* [Exercise] Which lines of the listing hold the string "Bathroom"? Show each of them.

* [Provided entries]
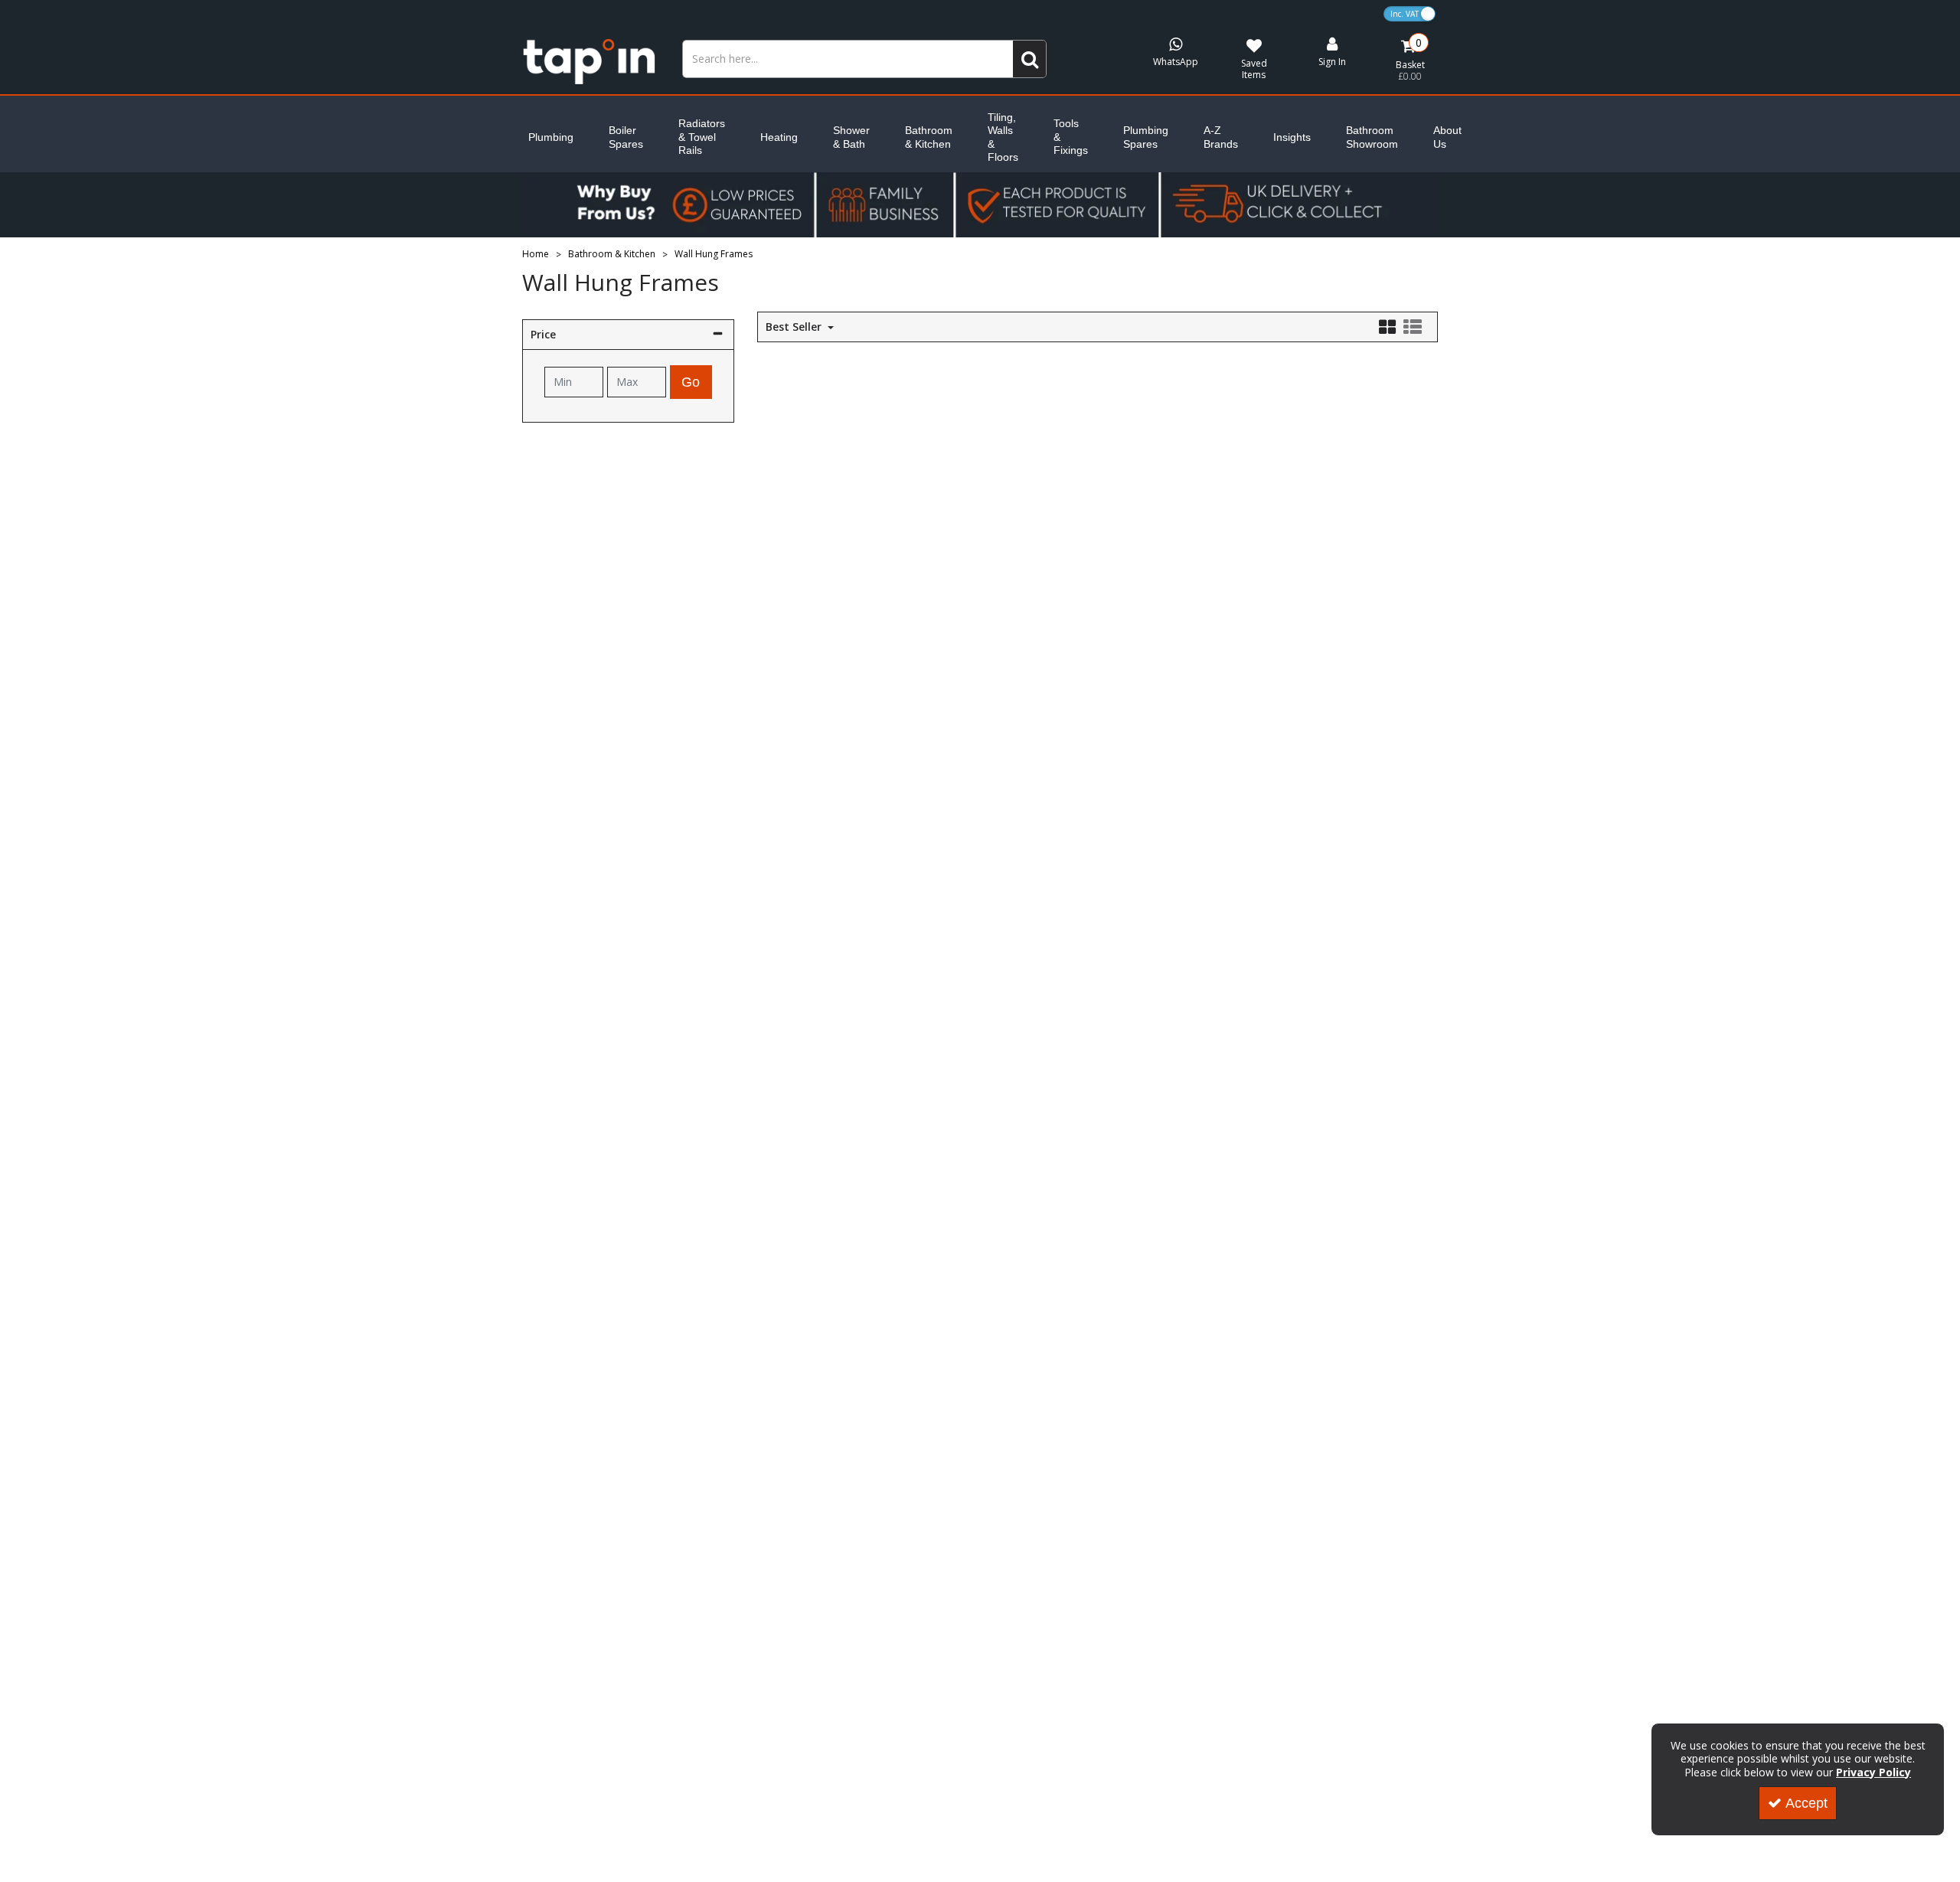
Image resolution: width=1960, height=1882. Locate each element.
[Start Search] (1030, 59)
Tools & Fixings (1071, 136)
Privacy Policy (1873, 1772)
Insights (1292, 137)
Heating (779, 137)
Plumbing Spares (1145, 137)
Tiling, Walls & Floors (1003, 137)
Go (690, 382)
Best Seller (795, 327)
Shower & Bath (851, 137)
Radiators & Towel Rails (701, 136)
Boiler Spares (626, 137)
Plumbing (550, 137)
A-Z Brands (1221, 137)
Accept (1806, 1803)
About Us (1447, 137)
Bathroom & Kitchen (928, 137)
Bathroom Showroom (1372, 137)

* [Written answer]
Bathroom & Kitchen (928, 137)
Bathroom Showroom (1372, 137)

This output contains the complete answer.